Policymakers can help Americans increase their resilience before the next storm by enacting laws and writing regulations that ensure that stronger flood-ready safeguards are included in efforts to update the nation’s aging and failing infrastructure. Here are four ways government officials can better ensure that communities are prepared for floods:

  • Update safeguards for federally funded projects. Police stations, schools, highways, and other taxpayer-funded infrastructure should be built to withstand the level of flooding that experts predict throughout the design life of each project. This is especially vital for construction in vulnerable areas. Stronger safeguards can help limit damages and reduce the need to rebuild post-disaster.
  • Establish a flood-mitigation loan fund for states. Such a program would provide low-interest loans to states and localities for implementing cost-effective mitigation strategies that improve resilience to flooding. Research shows that every $1 invested in mitigation saves $6 in avoided disaster losses, making the economic case for taking action before the next storm.
  • Create a program to increase transportation resilience before disasters strike. Federal-aid highways and roads—those built, maintained, and operated by states with financial assistant from the federal government—account for only a quarter of the nation’s highway network but bear 85 percent of total miles traveled each year.  Communities throughout the country depend on these roads, especially during times of disaster.

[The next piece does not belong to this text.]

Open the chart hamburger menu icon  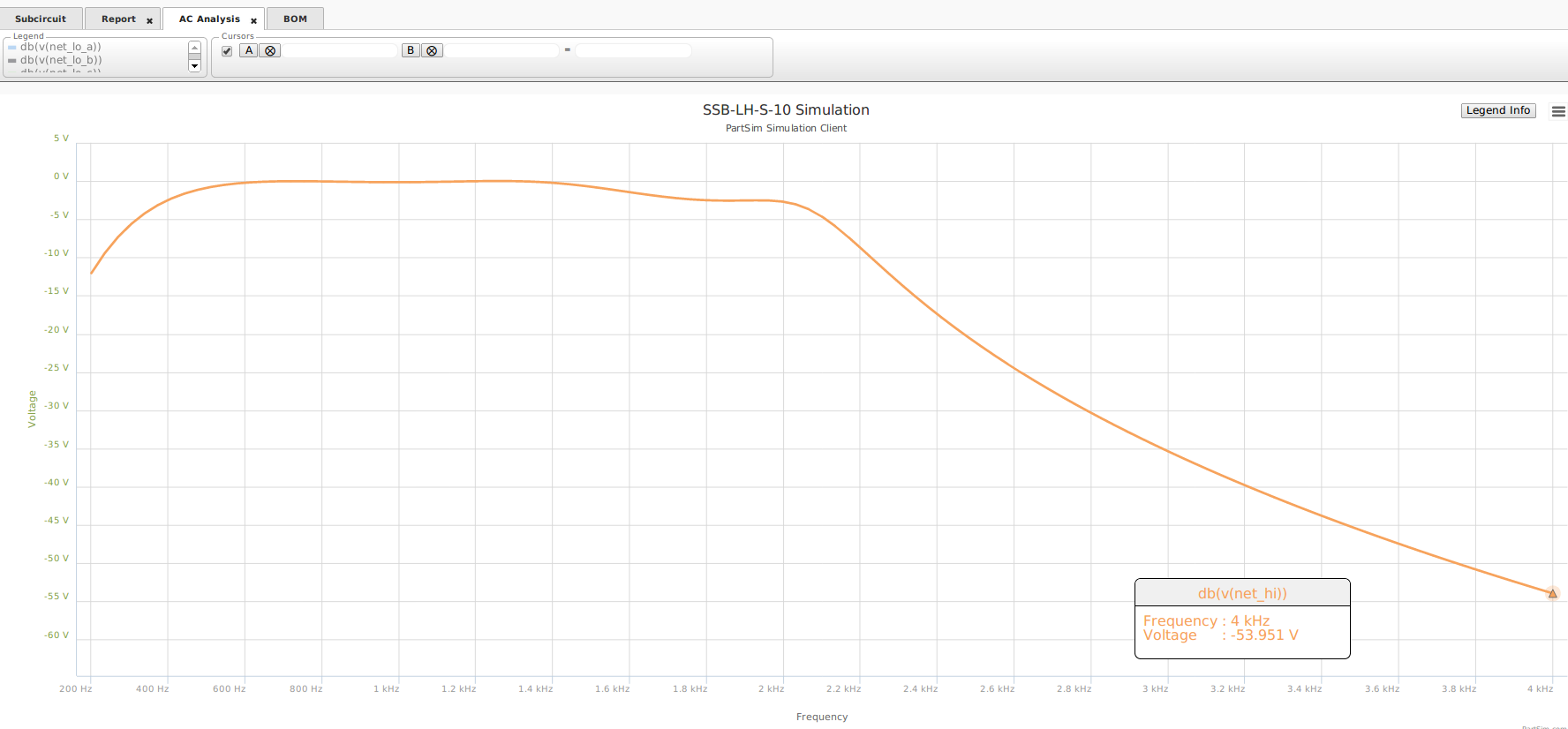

In the face of increasingly costly extreme weather, the U.S. needs a program dedicated to ensuring that our highway system remains operational during floods and other natural disasters.
  • Prioritize nature-based solutions. Green infrastructure, as either an alternative or a complement to gray infrastructure such as bulkheads and seawalls, can help reduce flooding and often becomes stronger over time. Unlike gray infrastructure that typically deteriorates with age, green infrastructure, such as wetlands and parks, provides self-sustaining flood defenses that also support ecosystem restoration while providing recreational space for neighborhoods.

Flooding, regardless of when it strikes, can devastate communities. By embracing and establishing innovative policies and programs, Congress and the administration can help stem destruction, steward taxpayer dollars, and protect Americans in the face of increasing disasters.

Forbes Tompkins works on The Pew Charitable Trusts’ flood-prepared communities initiative.